Jakarta, Gatra.com - Sejak dibentuk pemerintah pada 2016, Tim Percepatan Penyelesaian Konflik Agraria (TPPKA) menerima 666 laporan konflik agraria. Akibatnya, sekitar 176.132 kepala keluarga terimbas dampaknya. Sebagian besar kasus yang dilaporkan terkait dengan persoalan administrasi.
“Sebagian besar konflik agraria yang diadukan oleh masyarakat dikarenakan masalah administrasi seperti pelayanan pertanahan, tumpang tindih izin/konsensi atas tanah dan SDA, proses pemberian ganti kerugian yang buruk dan berlarutnya penyelesaian akibat pendekatan legal formal,” ujar Kepala Staf Presiden, Moeldoko di Jakarta, Rabu (12/6).

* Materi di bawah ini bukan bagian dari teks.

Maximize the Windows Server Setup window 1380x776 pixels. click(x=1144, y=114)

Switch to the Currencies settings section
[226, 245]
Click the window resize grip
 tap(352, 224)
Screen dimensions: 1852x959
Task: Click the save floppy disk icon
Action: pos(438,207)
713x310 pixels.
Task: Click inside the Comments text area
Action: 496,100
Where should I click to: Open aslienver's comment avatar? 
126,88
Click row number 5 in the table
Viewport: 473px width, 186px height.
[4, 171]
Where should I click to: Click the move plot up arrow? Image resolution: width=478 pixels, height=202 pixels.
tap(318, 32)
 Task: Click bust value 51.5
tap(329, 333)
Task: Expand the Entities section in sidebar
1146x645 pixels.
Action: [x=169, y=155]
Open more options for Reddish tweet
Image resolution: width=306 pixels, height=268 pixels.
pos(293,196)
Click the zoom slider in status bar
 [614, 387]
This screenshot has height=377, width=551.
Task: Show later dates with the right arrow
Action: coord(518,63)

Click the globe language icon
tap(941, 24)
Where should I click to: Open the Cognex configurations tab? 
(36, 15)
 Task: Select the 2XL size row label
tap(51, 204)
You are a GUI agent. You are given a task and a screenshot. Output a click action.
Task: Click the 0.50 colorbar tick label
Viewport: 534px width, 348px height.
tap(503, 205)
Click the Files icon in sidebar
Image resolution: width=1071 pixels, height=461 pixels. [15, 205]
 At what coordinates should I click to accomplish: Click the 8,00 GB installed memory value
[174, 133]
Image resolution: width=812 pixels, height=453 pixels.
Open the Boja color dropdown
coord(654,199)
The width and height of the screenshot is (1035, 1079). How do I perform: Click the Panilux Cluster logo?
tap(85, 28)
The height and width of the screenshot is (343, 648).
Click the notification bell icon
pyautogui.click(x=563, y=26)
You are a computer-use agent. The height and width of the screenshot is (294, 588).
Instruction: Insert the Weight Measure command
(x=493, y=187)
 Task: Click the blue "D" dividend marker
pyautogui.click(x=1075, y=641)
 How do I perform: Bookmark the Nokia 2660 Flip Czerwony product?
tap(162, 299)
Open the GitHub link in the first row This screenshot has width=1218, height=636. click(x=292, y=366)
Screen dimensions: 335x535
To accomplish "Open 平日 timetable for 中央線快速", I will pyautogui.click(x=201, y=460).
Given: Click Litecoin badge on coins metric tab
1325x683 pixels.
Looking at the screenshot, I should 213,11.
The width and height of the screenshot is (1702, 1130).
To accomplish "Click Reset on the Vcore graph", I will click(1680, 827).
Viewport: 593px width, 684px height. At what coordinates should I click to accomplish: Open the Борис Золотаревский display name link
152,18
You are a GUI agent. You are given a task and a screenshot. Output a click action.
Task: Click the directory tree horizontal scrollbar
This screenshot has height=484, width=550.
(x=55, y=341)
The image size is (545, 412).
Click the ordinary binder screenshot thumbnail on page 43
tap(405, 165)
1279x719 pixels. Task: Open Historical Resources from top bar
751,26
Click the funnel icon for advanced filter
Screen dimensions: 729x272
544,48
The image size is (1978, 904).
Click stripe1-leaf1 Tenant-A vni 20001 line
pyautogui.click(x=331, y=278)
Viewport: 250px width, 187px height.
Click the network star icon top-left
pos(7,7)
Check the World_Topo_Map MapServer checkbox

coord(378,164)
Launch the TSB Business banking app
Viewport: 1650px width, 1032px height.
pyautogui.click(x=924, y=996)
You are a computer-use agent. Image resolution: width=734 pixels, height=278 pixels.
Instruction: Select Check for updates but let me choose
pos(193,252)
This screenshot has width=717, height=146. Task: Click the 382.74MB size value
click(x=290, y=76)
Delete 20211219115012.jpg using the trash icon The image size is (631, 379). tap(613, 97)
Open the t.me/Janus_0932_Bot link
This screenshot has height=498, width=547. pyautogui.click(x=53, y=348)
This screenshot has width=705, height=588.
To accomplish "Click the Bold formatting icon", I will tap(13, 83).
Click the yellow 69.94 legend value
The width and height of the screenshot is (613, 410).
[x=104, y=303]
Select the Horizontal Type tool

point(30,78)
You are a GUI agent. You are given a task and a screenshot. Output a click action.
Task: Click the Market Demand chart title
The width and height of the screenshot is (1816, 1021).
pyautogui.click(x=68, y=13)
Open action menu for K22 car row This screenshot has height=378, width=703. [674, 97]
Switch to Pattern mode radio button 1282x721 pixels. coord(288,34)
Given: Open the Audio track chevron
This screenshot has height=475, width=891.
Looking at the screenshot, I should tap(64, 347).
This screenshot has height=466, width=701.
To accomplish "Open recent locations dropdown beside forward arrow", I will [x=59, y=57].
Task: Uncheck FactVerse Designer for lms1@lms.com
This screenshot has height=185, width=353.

Moeldoko menuturkan dari 666 kasus yang dilaporkan, terdapat 413 kasus yang memiliki informasi pendukung sehingga bisa dilanjutkan. Sedangkan 253 kasus sisanya belum disertai adanya informasi pendukung sehingga tidak dapat ditindaklanjuti. Dari 413 tersebut, tim membuat klasifikasi kasus berdasarkan target waktu penyelesainnya.
“Berdasarkan analisa TPPKA, terdapat 167 kasus yang dapat diselesaikan dalam jangka pendek, 92 dituntaskan dalam jangka menengah, dan 154 kasus membutuhkan penyelesaian jangka panjang,” ujarnya.
Moeldoko mengatakan pihaknya telah meminta kementerian terkait bertanggung jawab untuk menyelesaikan permasalahan tersebut. Ia berharap aduan masyarakat dapat segera dibereskan karena reforma agraria menjadi salah satu prioritas presiden.
“Untuk langkah koordinasi, kami melakukan penunjukkan pejabat penanggung jawab dari masing-masing kementerian. Tujuannya adalah koordinasi antara kementerian/lembaga demi menyelesaikan aduan masyarakat terkait konflik agraria,” tuturnya.